Introduction: Disdrometer

Unable to estimate the need for an umbrella because of the dark, or just too lazy to check the weather report? Take a quick glance out the window to see how intense the rain is. This disdrometer will tell you the intensity of the rain.

Designing a sensor for a water related phenomenon was required for passing a course on the Technological University Delft. A sensor should be made from objects commonly found in a household or easily attainable in combination with a Arduino Uno.

The sensor can be used to determine 3 different stages of rain intensity which can be configured yourself! For this project no soldering skills are necessary. Arduino script writing is limited to the bare minimum.


For this instructable you will need:

  • Arduino (Uno)
  • 830 Hole Breadboard (smaller will suffice)
  • RGB Led module (VMA318)
  • 4.7V Zener Diode (ZPD4v7)
  • Battery holder for 6 AA battery's (similar to BH363B)
  • 6 AA Batteries
  • Breadboard jumper wire
  • 500kOhm resistor
  • Piezo element
  • Tupperware (big enough to fit Arduino + Breadboard)
  • Tape
  • Glue (optional)


  • Soldering Iron (optional)
  • Water Mister

Step 1: Preparing the Arduino

Plug the Arduino Uno in your Computer and start up Arduino. Download Disdrometer.ino provided and upload to the Arduino. Take a quick look at the code and notice the three different thresholds. These will be configured later.
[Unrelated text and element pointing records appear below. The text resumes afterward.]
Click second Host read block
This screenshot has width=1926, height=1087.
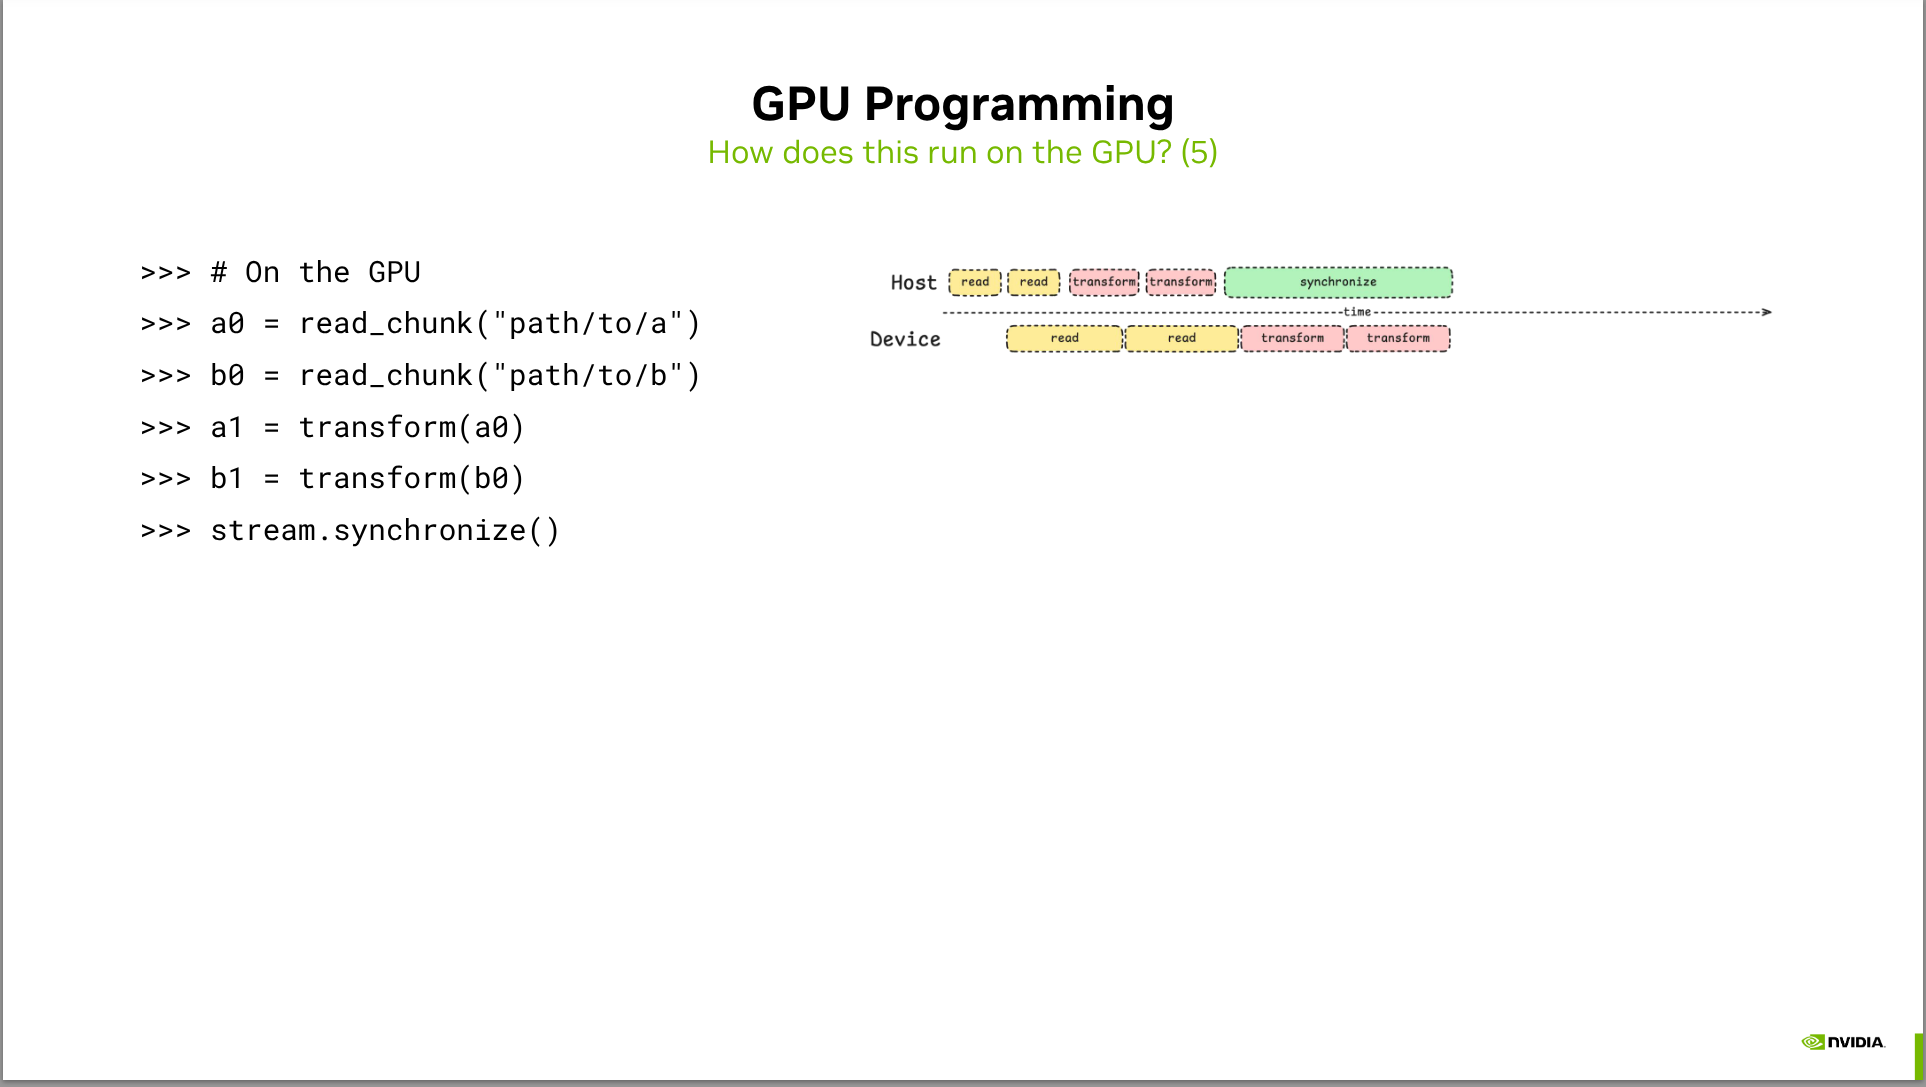(x=1033, y=282)
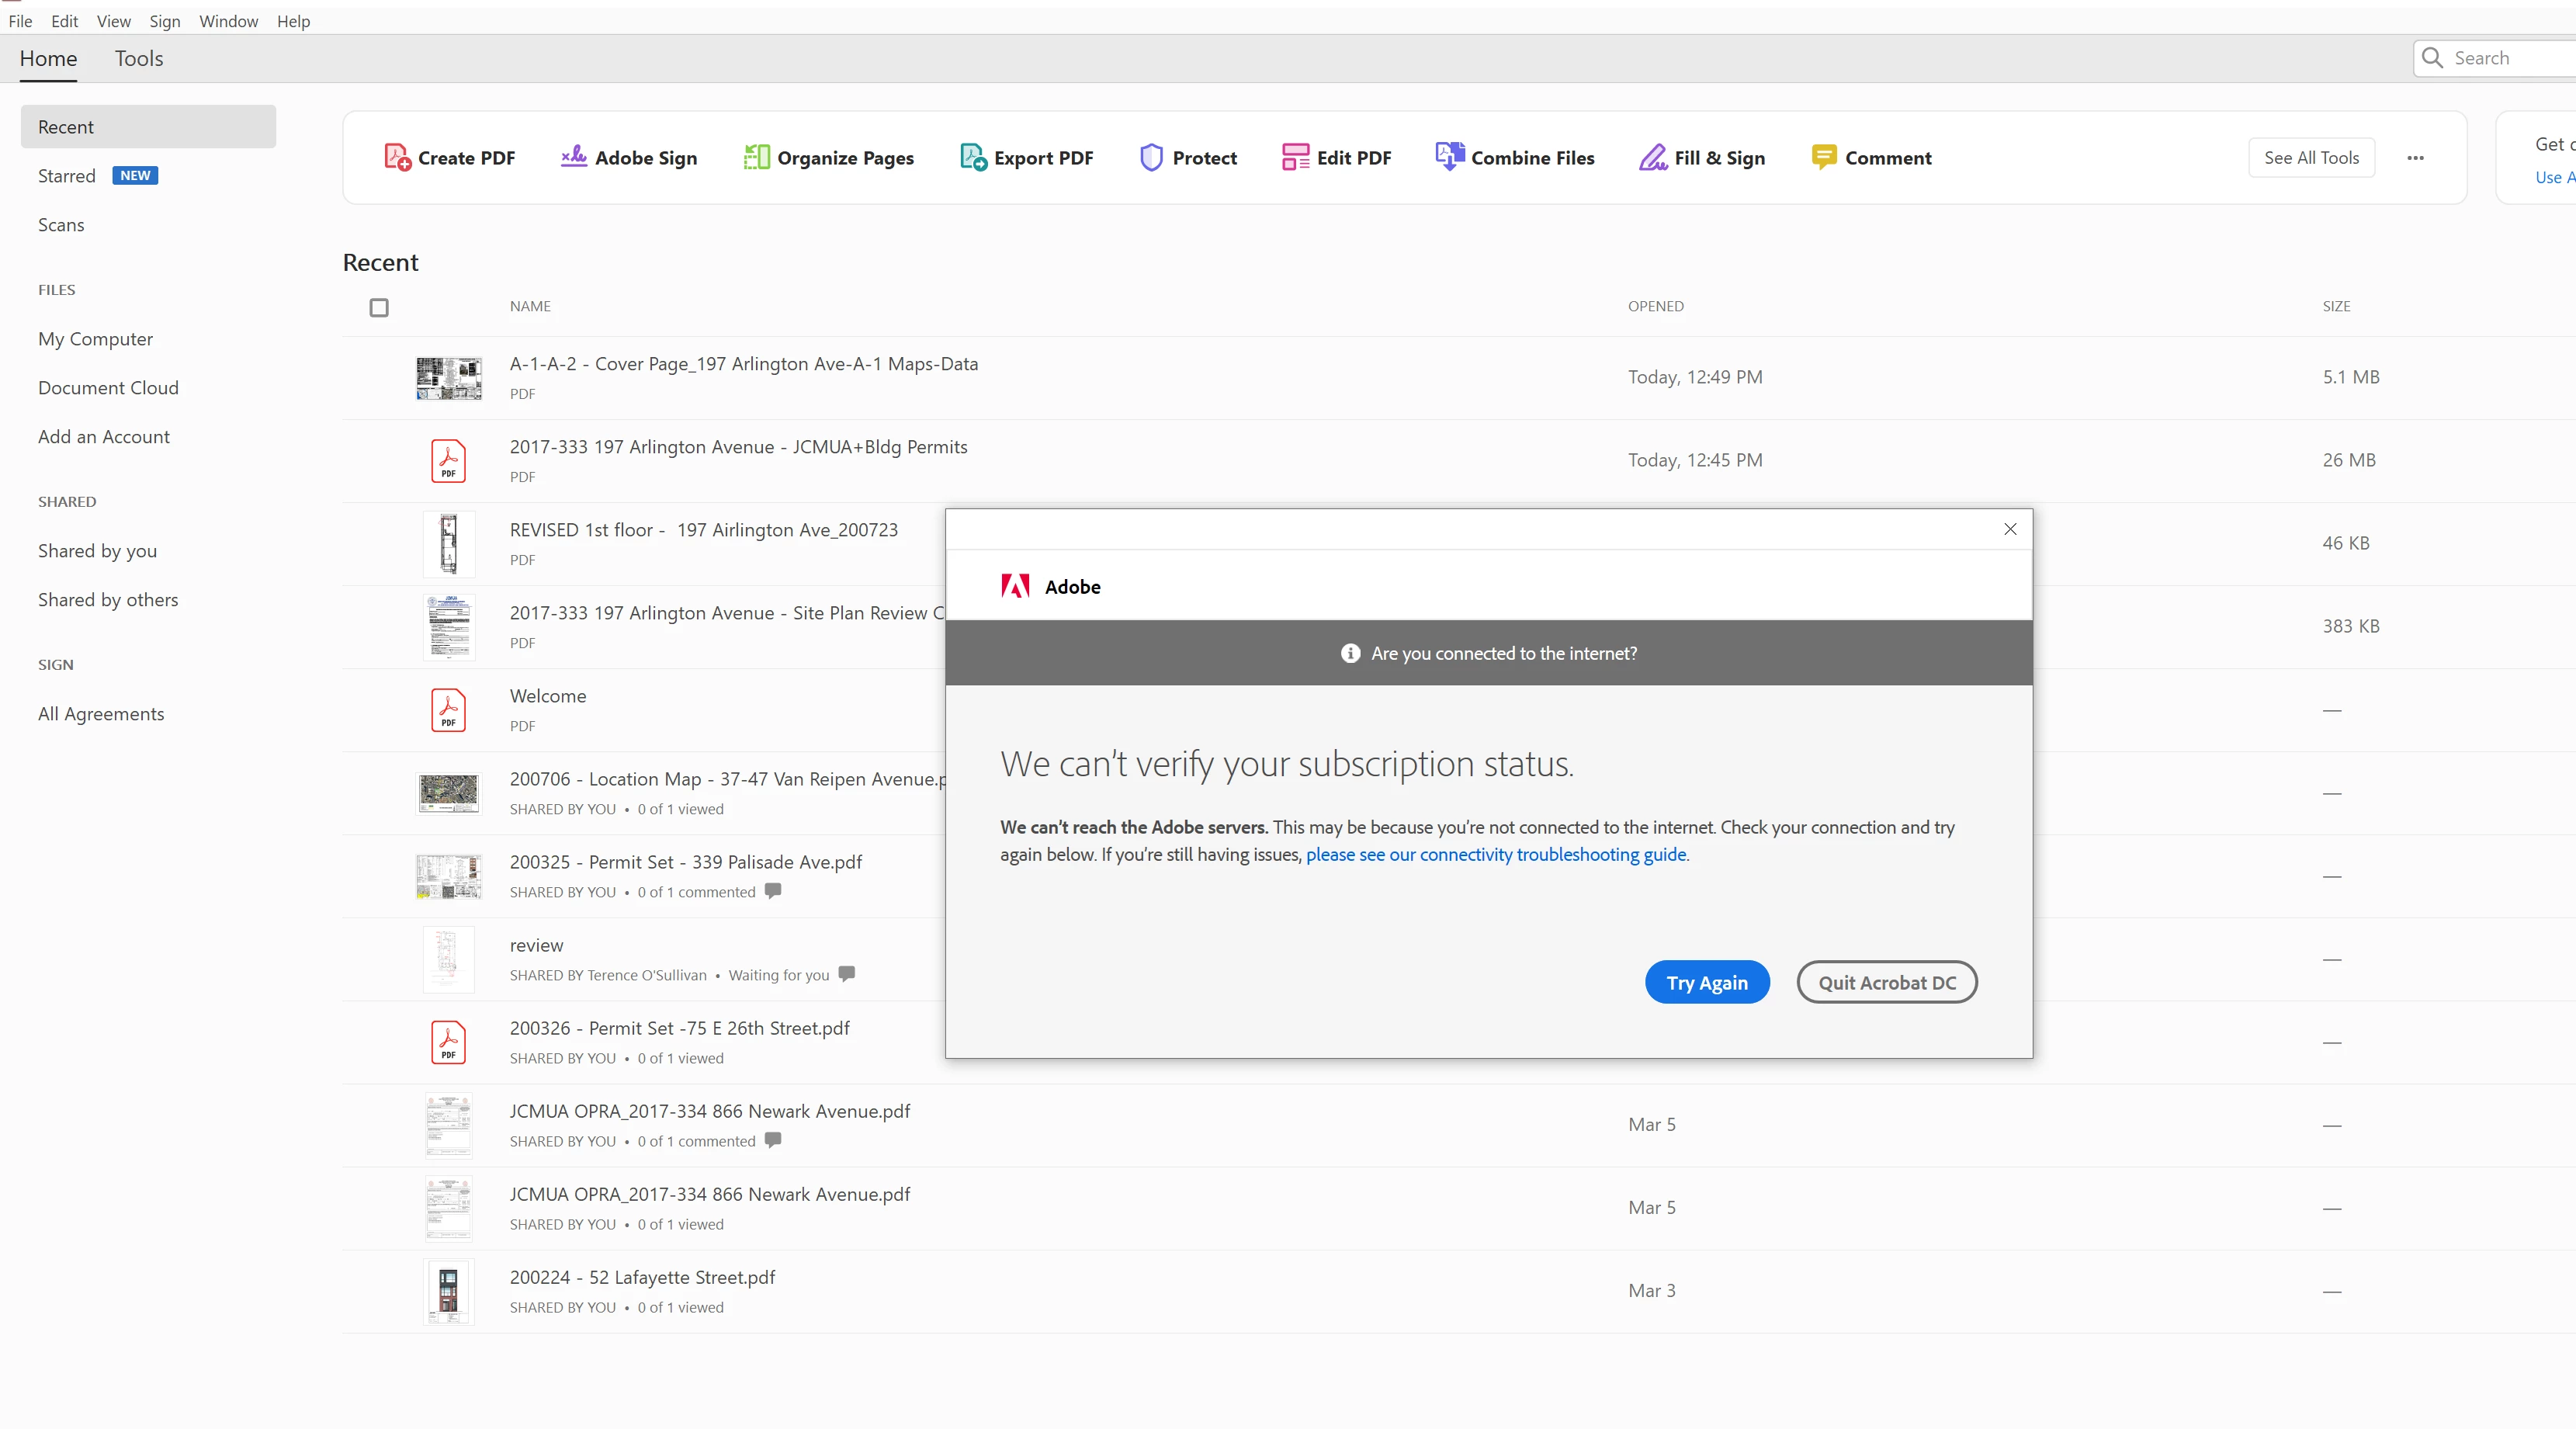Click the Create PDF tool icon
Image resolution: width=2576 pixels, height=1429 pixels.
[397, 157]
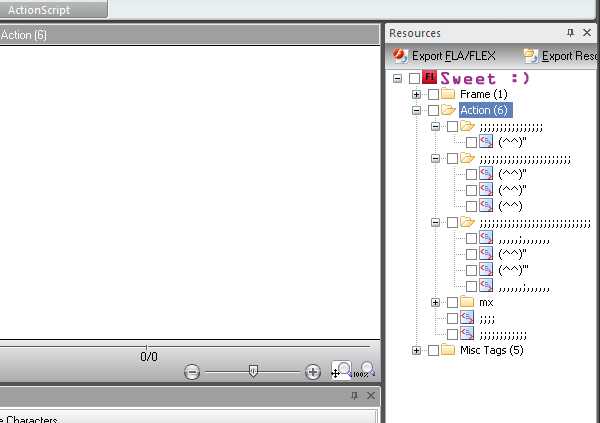Select the mx folder icon
This screenshot has width=600, height=423.
[x=467, y=302]
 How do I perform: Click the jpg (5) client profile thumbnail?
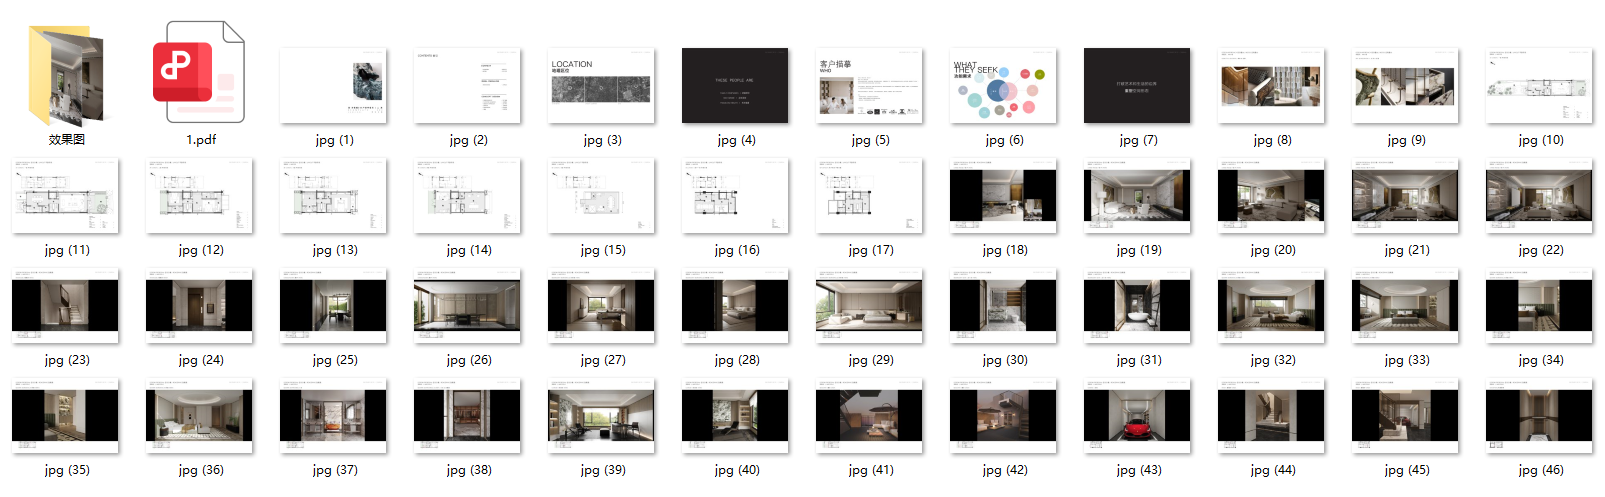tap(869, 86)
Step 2: Assembling the Sensor

Snip a breadboard wire in half and solder both ends to the piezo wires. This enables the use of the piezo on the breadboard. If you are unable to solder, simply twist the wires into eachother. Don't forget to tape the wire to protect the connection. Stick the piezo with some pieces of tape or glue to the bottom of the tupperware lid.

Assemble the breadboard as shown in the picture.

Step 3: Testing & Calibrating

If assembled correctly, plug in the power source in the Arduino. The on led on the Arduino will turn on. If you give a light tap on the lid of the Tupperware it should start shining bright red. It should turn off after 10 seconds of not disturbing the sensor.

Put your closed bin somewhere you can spill some water and take out your mist gun. Drizzle the minimum amount of water on the sensor, to determine the first point you want the light to turn green (default). This will be the first threshold. Take note of the color of the light and plug the Arduino back in. Copy the threshold value you just witnessed to Tresh1. Alter the other values to have an increase

Example: The light turned blue for the amount of water i sprayed. I change thresh1 to 15, to match my minimal rain amount. Then change tresh2 and thresh3 to have an increase with respect to tresh 1.

Repeat this for thresh 2 and tresh3.

Step 4: Finished

Congratulations, you must made your own Disdrometer. Put it outside and wait till it rains, it should give some pretty lights.